In der Gastronomie herrscht zu großen Teilen die Meinung vor, dass Vegetarier total gerne Käsespätzle essen und Salat. Die essen nur Salat. Und Käsespätzle. Inzwischen ist es schon ein running gag, wenn beim Hotel-Halpensionsmenu mal wieder Käsespätzle als vegetarische Variante angeführt wird.

Apropos Menu. Manche Häuser haben eine vegetarische Variante mit eingeplant und führen diese jeden Tag mit auf. Andere haben erst gar kein vegetarisches Gericht für Ihre Hausgäste aufgeführt. Das gibt es – wenn überhaupt – nur auf Nachfrage.
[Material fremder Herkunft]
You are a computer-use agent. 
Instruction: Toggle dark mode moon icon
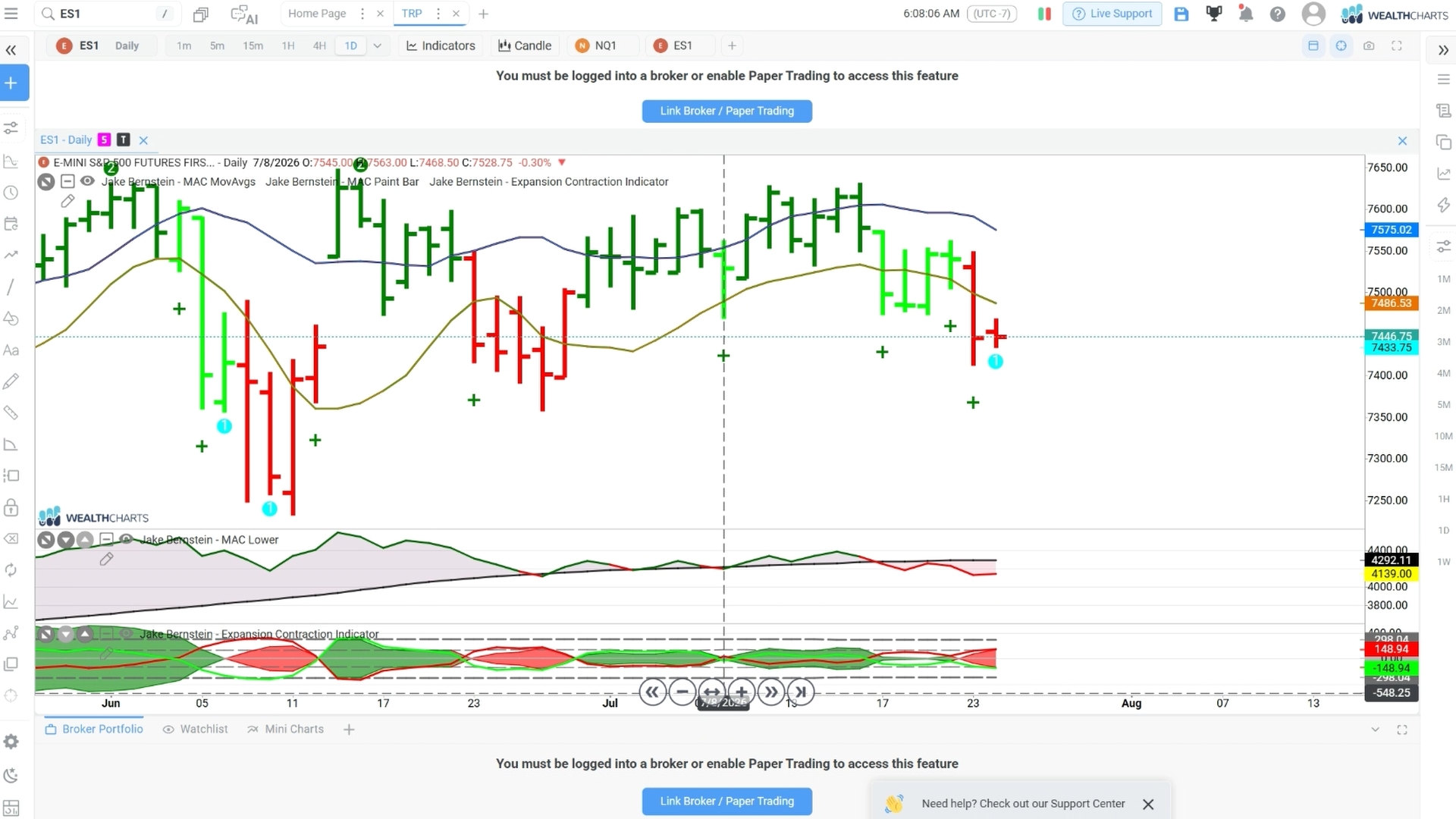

Und dann gibt es sehr oft auch die Variante jeden Tag ein vegetarisches Angebot zu machen, außer am Grillend oder beim Galamenu. Auf die Frage, was denn für Vegetarier beim Grillabend dabei sein wird, kommt die Antwort: die Beilagen.

Ein Haus ging so weit das Galamenu gar nicht erst bekannt zu geben. Das war dann ein Überraschungsmenu. Kann man machen… Vegetarisch war dabei natürlich auch wieder Fehlanzeige.

Hilflosigkeit

Bei vielen Personen im Service entgleisen regelrecht die Gesichtszüge, wenn wir sagen, dass wir gerne vegetarisch essen würden. Und wenn dann der Teller vor uns steht, sieht man dem Gericht die blanke Panik des Kochs oft an.

Oft fragen wir uns, wo die Berufsehre der Köche geblieben ist. Es macht doch sicher keinen Spaß, einfach nur Plastiktüten aufzureißen und den Inhalt warm zu machen.

Oder nehmen wir die Menukarte für die Halbpensionsgäste. Wenn wir länger als eine Woche in einem Haus untergebracht sind, stellen wir oft fest, dass sich die Karte wiederholt. Jeden Dienstag Käsespätzle. Das kann doch einem Koch keinen Spaß machen. Geschweige denn dem Gast. Gut; der Gast von heute bleibt ja nur noch drei oder vier Tage… Der merkt das ja gar nicht.

Abgesehen von der Problematik ein vegetarisches Gericht zu erhalten, sind auch die Zutaten oft von einer grauenvollen Qualität. Viereckige Pappstangen werden als Mozzarella verkauft und Fertigpizza kommt aus dem “Steinofen”.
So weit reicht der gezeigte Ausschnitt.